* DATA LISTING

'''

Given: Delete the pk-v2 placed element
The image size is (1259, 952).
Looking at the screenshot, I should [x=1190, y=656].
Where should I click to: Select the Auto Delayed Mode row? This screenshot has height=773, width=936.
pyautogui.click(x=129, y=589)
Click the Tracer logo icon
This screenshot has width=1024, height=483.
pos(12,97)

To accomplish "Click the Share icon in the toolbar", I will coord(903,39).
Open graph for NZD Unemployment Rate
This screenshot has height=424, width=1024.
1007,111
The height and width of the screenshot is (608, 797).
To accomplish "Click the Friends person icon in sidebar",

'''
'''

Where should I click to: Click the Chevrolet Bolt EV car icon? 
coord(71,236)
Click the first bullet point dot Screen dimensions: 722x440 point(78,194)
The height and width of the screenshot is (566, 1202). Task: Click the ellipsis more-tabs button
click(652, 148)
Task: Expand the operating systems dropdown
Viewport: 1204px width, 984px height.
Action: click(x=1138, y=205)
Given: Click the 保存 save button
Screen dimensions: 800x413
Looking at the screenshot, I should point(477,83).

'''

* WHAT TO DO
Using the entries above, give again exactly the lines from the line holding "The height and width of the screenshot is (608, 797)." through the line holding "the Friends person". Include both end lines and nothing else.

* OUTPUT OF THE EXERCISE
The height and width of the screenshot is (608, 797).
To accomplish "Click the Friends person icon in sidebar",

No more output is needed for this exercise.